Still, I just can't keep myself from teasing out what the course is really about, even if it drags the discussion onto another page...or three. And here is the reason. Even though I had so many good teachers that I cannot possibly thank them all the way they deserve, I still wish they would have really explained why they did what they did. I would have loved to know why the multiple choice midterm I was taking in Sociology 100 fit the goals of the course and the professor teaching it. I don't mean for that to be, well, mean. Really. Many of my students over the years will happily tell me that they could do without this level of detail. I understand that, but I would have been better off in the long-run to understand that there was a coherent approach to the material that I might have missed by just paying attention to the "rules" of the course. All most of us as students do...is pay attention to the "rules." Whether students like it or not, I insist on explaining the why...even if it takes pages and pages and posts and posts.
This is not always a happy thing, and I get that, too. I still think we're better off with it than without it (you can always skim, after all...but I hope you don't).
Now we're into the homestretch of the explanation. Students will finish their first semester break of eight they will take in their college careers. They will travel back home to Chicago, Andover, and St. Paul, as well as all sorts of places they will explore in a continuing quest to use these one-week interludes (in the middle of every semester) to explore the country (and occasionally beyond—I like to steal away to China for the week if I can possibly work it out).

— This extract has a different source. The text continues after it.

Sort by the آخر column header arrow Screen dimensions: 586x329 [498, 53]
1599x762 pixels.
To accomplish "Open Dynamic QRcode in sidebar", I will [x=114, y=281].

But now it's late-October, and we'll be back on campus. We will come together like the swallows of San Juan Capistrano or ululating Chinese peasants in Marcel Granet's sociological imagination (c. 650 BCE—give or take a half-millennium). We'll reassemble for the midterm assignment, and it is deceptively straightforward. Students will read a lively little book from the late-1950s, authored by one of the greatest writers (and cartoonists) of the twentieth century. James Thurber was also one of the cornerstones of The New Yorker, almost from its inception. The book is called The Years With Ross, and it recounts (this will be the fourth pass through this territory, and that is the entire point) the editorship of Harold Ross, from 1925 to 1951.
In other words, the midterm will provide students the "opportunity" to exercise their scholarly pivot moves by engaging the early history of one of the great American magazines. They will be thoroughly experienced in these matters by now. Not only will they have read The New Yorker from 1925 until the early-1960s before the autumn break, but they will have worked through a history of America in the twentieth century and four full books about The New Yorker. They will know their stuff, and a big part of the midterm assignment is the pivot back to the first four decades of the magazine.
That is not all, though. Not even close. The other part of the assignment requires a look forward. How is that possible, you might ask? How could students be ready to incorporate at least a peek into the "future" of our course?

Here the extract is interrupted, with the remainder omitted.